***** Given records

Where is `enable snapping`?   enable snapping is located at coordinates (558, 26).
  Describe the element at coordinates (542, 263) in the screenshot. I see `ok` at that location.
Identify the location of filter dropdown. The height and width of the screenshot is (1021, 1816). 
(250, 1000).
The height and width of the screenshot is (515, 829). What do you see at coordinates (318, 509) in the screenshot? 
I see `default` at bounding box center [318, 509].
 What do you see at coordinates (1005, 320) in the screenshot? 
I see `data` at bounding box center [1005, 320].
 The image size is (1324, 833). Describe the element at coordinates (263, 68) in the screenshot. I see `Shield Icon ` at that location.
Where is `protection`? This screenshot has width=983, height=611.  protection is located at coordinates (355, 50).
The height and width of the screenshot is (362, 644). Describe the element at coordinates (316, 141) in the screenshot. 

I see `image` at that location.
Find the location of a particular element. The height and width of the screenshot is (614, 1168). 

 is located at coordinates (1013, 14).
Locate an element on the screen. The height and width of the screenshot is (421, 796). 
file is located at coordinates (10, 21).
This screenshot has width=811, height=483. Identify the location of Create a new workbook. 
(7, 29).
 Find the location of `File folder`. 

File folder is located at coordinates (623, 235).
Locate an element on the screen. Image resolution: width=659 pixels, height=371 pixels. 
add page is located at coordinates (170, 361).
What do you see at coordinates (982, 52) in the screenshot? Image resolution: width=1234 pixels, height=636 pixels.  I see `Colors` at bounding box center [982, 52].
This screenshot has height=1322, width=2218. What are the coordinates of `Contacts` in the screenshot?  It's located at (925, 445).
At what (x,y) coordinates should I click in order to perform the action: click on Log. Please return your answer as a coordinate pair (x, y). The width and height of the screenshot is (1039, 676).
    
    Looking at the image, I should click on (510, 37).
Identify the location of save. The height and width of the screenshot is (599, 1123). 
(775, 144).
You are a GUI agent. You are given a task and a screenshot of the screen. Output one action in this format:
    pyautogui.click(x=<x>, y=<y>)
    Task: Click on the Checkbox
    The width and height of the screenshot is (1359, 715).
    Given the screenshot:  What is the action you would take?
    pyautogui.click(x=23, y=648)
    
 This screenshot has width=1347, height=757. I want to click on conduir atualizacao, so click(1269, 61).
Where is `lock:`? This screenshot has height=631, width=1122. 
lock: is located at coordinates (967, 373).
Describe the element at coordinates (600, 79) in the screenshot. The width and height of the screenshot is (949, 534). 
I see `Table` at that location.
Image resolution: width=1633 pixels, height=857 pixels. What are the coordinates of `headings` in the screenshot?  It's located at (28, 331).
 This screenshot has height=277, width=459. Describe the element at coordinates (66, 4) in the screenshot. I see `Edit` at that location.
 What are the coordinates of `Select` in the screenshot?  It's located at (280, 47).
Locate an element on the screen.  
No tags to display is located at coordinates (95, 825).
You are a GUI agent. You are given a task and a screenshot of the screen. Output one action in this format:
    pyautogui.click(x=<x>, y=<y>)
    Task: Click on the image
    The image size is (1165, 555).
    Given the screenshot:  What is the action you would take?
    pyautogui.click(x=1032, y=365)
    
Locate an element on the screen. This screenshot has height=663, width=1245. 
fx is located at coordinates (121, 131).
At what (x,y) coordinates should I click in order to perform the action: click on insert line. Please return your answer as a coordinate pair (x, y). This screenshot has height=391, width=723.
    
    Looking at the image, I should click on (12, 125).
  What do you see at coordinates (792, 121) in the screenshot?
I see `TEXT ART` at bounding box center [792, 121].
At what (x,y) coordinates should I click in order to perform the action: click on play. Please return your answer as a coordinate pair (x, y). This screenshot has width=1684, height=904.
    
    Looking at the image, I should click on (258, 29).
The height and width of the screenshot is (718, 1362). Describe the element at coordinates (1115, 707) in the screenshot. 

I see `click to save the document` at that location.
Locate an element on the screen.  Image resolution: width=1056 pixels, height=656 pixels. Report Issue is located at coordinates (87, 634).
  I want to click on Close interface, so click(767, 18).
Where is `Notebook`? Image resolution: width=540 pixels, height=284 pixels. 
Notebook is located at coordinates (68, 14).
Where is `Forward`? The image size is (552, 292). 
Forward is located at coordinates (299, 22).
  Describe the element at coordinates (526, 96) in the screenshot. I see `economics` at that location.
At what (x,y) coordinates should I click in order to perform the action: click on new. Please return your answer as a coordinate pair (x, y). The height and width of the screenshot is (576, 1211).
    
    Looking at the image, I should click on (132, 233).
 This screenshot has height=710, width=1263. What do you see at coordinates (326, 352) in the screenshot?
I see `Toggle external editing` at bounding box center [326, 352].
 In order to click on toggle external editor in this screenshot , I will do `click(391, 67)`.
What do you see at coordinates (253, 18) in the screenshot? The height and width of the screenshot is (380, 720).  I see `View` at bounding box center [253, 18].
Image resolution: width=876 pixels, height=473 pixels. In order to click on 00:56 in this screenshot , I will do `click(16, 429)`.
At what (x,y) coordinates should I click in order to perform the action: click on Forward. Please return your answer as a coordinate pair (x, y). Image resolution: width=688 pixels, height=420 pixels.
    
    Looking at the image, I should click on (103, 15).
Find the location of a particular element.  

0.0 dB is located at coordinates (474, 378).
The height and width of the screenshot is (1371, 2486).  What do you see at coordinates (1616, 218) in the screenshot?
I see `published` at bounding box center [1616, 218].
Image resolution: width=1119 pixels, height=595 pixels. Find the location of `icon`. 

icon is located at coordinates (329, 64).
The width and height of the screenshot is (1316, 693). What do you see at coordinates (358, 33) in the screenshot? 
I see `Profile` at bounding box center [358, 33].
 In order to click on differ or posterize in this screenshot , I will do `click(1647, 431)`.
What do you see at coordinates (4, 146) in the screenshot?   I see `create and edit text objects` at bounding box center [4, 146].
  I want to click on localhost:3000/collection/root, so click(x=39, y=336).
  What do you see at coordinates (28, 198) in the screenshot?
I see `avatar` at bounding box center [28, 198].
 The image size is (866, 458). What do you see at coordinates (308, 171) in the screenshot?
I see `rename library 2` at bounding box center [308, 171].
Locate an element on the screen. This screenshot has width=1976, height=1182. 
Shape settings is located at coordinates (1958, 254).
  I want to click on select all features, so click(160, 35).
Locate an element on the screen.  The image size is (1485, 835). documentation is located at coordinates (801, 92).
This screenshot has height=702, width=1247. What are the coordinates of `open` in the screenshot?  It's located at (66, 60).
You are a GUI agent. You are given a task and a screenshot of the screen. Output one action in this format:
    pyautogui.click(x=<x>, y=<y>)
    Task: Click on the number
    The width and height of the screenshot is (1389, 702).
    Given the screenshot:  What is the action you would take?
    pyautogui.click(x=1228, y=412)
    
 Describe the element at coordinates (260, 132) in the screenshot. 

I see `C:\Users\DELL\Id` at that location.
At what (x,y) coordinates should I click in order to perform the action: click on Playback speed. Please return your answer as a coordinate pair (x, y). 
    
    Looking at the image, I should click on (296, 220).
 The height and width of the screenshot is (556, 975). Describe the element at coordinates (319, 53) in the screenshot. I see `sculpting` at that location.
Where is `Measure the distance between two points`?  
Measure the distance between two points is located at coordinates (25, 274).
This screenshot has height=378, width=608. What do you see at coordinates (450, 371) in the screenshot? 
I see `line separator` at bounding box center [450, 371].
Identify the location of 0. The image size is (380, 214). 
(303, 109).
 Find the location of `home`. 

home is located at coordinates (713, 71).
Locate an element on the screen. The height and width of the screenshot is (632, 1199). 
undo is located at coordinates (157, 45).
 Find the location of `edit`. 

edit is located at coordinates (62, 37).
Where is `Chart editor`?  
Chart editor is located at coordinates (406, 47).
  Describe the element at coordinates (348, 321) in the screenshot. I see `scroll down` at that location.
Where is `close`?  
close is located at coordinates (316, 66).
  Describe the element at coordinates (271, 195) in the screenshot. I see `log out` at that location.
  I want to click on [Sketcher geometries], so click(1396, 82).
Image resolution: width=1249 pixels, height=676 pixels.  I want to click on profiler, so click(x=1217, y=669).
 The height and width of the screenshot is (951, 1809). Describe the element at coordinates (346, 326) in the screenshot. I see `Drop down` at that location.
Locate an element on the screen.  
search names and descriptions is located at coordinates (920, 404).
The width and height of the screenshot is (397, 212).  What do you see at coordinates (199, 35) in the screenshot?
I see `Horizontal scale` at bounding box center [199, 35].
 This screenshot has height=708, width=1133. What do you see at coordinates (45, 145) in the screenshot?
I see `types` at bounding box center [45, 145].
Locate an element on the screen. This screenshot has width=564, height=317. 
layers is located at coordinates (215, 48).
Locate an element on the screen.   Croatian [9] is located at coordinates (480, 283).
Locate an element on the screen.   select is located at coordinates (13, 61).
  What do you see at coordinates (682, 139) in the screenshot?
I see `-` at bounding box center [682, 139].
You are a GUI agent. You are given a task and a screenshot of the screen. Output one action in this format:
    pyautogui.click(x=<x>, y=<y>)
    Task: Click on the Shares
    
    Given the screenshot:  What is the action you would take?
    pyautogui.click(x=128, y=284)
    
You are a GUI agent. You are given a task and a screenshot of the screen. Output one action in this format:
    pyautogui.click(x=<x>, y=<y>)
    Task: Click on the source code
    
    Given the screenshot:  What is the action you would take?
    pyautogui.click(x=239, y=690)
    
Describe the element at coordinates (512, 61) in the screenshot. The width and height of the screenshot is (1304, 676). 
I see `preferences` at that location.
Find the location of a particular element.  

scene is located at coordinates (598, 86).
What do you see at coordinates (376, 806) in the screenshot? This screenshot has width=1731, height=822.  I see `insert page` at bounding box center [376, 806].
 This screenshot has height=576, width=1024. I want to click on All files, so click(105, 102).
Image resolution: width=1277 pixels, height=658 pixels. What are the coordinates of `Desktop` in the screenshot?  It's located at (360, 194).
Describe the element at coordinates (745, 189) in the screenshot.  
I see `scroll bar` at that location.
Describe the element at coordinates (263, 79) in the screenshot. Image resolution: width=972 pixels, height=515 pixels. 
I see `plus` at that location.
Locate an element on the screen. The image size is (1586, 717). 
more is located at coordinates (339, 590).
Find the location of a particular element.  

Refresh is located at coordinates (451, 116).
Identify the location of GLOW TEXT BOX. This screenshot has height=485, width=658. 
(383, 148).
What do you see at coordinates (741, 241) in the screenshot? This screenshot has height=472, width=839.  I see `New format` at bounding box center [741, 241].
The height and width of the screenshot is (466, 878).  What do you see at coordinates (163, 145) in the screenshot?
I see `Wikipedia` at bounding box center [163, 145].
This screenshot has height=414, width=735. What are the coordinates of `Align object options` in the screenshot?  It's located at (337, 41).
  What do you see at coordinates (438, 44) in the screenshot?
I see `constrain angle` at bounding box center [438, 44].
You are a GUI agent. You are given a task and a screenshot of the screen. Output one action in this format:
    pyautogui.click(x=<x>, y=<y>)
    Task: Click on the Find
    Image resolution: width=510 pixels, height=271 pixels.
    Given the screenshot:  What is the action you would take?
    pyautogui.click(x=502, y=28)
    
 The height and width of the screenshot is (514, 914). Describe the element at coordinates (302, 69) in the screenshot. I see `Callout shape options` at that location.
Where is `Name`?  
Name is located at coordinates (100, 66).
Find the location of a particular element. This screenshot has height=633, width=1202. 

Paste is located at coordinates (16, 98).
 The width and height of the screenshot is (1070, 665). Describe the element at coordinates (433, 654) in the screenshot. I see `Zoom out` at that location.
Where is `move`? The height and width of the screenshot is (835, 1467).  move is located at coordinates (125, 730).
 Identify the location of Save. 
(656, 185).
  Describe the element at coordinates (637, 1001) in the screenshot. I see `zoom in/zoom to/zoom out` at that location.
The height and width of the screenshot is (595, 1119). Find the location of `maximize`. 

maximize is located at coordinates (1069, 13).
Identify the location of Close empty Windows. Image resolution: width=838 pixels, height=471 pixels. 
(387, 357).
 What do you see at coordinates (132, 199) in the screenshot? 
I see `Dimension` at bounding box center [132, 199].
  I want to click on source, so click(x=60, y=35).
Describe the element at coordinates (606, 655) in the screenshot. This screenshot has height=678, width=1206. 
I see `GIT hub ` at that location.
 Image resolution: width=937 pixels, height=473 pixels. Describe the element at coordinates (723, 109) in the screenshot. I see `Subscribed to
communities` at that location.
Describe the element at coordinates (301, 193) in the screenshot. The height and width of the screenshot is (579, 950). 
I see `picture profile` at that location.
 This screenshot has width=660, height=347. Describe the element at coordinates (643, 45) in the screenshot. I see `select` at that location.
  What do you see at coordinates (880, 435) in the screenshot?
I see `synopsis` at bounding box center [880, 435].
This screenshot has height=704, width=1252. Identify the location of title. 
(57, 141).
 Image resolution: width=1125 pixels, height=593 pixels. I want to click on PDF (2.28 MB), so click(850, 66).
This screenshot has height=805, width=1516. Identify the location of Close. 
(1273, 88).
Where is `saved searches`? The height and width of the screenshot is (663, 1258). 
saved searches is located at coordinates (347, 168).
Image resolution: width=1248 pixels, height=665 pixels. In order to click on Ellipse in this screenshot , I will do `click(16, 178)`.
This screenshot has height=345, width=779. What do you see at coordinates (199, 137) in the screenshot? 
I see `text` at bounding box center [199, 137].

**********

» **The request**: Could you convert the lines from the first one through the line containing "(250, 1000).", both included, into a Markdown table with the columns Row and Line, numbering each row and leaving out any blank lines?

» **Correct output**:
| Row | Line |
|---|---|
| 1 | Where is `enable snapping`?   enable snapping is located at coordinates (558, 26). |
| 2 |   Describe the element at coordinates (542, 263) in the screenshot. I see `ok` at that location. |
| 3 | Identify the location of filter dropdown. The height and width of the screenshot is (1021, 1816).  |
| 4 | (250, 1000). |